The pursuit of peace always commands top priority in the agenda of every new president. This is why President Aquino set aside normal protocol and ventured to Tokyo recently to meet Murad Ebrahim, chair of the Moro Islamic Liberation Front (MILF). Indeed, the best way of ending violence, death, destruction and dislocation in our country, especially in Mindanao, is a negotiated peace accord.
Goals and methods. The most recent SWS survey shows that 83 percent of our people are “hopeful” of a peace agreement. However, this goal cannot be achieved unless it is pursued with methods that do not offend the Constitution and the law. Recall that three years ago, the signing in Kuala Lumpur (KL) of the Memorandum of Agreement on Ancestral Domain (MOA-AD) between the Arroyo government and the MILF, scheduled on Aug. 5, 2008, was stopped by a temporary restraining order issued by the Supreme Court just the day before.
Two months later, on Oct. 14, 2008, the Court eventually scuttled the MOA-AD altogether in “North Cotabato v. Government.” The Court’s decision ably explained why the MOA-AD was botched, and why the lessons learned there should guide all future peace talks. To fulfill our people’s new hope for peace, let me discuss some of these lessons.
To begin with, our peace negotiators are mere agents of the President. Even if given full authority, they cannot have more powers than him. Aside from strictly following the mandates granted them by the President, they should see to it that peace agreements always conform to the Constitution and the law.
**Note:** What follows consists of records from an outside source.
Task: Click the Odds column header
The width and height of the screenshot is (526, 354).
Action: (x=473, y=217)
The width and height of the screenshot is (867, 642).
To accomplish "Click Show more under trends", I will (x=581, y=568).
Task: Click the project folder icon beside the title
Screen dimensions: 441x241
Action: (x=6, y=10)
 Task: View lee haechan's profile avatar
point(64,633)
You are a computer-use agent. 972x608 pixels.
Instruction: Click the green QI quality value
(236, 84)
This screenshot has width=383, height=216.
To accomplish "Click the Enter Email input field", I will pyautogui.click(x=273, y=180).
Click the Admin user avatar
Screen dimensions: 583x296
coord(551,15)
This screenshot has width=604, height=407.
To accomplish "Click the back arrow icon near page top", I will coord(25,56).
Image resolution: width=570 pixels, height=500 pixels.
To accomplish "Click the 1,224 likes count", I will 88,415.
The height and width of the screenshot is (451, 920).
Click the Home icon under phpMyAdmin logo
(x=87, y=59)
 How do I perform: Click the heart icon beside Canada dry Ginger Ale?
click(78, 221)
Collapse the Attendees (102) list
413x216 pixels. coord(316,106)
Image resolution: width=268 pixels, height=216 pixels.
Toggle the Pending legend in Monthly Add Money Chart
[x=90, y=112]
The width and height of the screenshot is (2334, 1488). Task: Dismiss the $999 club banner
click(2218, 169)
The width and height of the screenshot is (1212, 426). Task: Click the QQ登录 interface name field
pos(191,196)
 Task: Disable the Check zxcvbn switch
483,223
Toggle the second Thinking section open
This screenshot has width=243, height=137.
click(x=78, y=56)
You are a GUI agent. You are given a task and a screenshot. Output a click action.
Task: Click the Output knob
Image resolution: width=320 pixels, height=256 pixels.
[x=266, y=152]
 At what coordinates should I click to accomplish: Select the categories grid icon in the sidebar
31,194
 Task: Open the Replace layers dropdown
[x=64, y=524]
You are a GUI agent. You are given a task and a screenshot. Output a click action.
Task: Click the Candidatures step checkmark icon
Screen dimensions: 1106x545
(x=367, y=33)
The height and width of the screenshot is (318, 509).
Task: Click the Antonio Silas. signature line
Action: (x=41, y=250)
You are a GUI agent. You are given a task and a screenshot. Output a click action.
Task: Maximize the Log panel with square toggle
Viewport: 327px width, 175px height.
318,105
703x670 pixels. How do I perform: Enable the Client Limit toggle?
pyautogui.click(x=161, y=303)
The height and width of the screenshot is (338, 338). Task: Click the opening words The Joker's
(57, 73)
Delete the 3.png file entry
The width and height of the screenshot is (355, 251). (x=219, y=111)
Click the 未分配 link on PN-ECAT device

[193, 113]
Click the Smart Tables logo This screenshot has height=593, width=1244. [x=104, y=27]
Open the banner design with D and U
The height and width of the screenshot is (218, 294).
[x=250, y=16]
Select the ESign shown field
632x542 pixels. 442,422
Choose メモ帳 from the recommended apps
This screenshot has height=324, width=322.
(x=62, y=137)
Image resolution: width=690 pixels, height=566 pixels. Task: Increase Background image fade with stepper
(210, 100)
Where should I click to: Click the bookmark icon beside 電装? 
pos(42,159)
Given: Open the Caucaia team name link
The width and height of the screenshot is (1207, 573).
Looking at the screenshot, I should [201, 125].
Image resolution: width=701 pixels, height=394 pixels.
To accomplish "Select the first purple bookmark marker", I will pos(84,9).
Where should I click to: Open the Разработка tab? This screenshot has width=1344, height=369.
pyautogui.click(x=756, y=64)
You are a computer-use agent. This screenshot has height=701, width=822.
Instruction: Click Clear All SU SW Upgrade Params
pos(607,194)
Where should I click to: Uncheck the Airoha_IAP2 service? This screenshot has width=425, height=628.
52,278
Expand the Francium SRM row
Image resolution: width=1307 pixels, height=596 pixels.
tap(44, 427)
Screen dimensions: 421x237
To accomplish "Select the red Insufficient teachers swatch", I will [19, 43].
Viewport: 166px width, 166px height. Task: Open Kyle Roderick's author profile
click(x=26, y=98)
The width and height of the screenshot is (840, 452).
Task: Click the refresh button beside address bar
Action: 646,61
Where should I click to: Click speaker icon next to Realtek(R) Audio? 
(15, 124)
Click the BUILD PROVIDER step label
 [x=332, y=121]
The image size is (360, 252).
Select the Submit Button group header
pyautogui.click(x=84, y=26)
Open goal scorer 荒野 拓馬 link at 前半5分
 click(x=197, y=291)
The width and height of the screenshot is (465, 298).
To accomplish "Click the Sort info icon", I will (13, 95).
Does this mean that they cannot take up matters that require revisions in our Charter and statutes? Our negotiators may discuss matters outside the Constitution, like the grant of territory or sovereignty or even independence to the rebels. They may even believe that the way to peace impels amendments to our basic law. Nonetheless, they cannot unconditionally agree to change the Constitution or the laws. The process for amending the Charter or enacting laws must be respected. All they can commit is that they would propose to the proper authorities the constitutional or statutory changes needed. They can be creative and “think outside the box” but they cannot, on their own, act outside of it.
Novel solutions. By refusing to give the Bangsamoros the right to govern themselves independently, is the government not violating their right to self-determination? Note that this right is now considered a “generally accepted principle of international law” which our Constitution “adopts… as part of the law of the land.” Under this right, people “may freely determine their political status and freely pursue their economic, social and cultural development.”
Our Supreme Court said that the right to self-determination has two aspects, the internal and the external. Internal self-determination is fulfilled when a “people’s pursuit of political, economic, social and cultural development (is made) within the framework of an existing state.” Thus, the right excludes secession from—and respects the national integrity of—“existing states” like the Philippines.
On the other hand, citing the Canadian Supreme Court, our own Supreme Court ruled that the right to external self-determination or to political independence arises only when people are under colonial rule or are subjected to foreign domination. Since the Bangsamoros are not colonials and are moreover adequately represented in various echelons of the government, they are not entitled to external self-determination.
Having said that, may negotiators nevertheless entertain proposals for political independence a la East Timor vis-à-vis Indonesia? Yes, provided that such proposals should always be subject to constitutional processes. In the final analysis, radical proposals that impinge on the Constitution will have to be approved by our people in a plebiscite.
Right to information. Finally, negotiators must always observe: (1) the right to information, especially of the people directly affected by the peace process, and (2) the corresponding duty of public officers “to give information even if nobody demands it.”
Up to this writing, our peace panel has not divulged the details of the negotiations. It was Michael Mastura, a senior member of the MILF, who publicly said that the minimum, non-negotiable demand of the Bangsamoros is the creation of a “sub-state,” short of an independent state that they had originally demanded.
To date, the nuts and bolts of the vital negotiating points in the peace process have not been revealed. But beginning tomorrow when the negotiations are resumed in KL, our negotiators should start explaining the concept and extent of a “sub-state.”
The big lesson in the botched MOA-AD episode is that a peace agreement cannot just be sprung only at the last moment when it is about to be signed. Prior to the conclusion of any peace accord, the details must be progressively made known. In fact, the Supreme Court has ruled that all “matters of public concern … including steps and negotiations leading to the consummation of the (accord)”—not just the final agreement—must be revealed.
Like 83 percent of our people, I am hopeful that, finally and at last, our country will find the peace that has eluded it for many decades. Without lasting peace, the war on poverty cannot be won completely. Without lasting peace, liberty and prosperity cannot be achieved fully. Let us pray for the success of the peace process as it resumes tomorrow.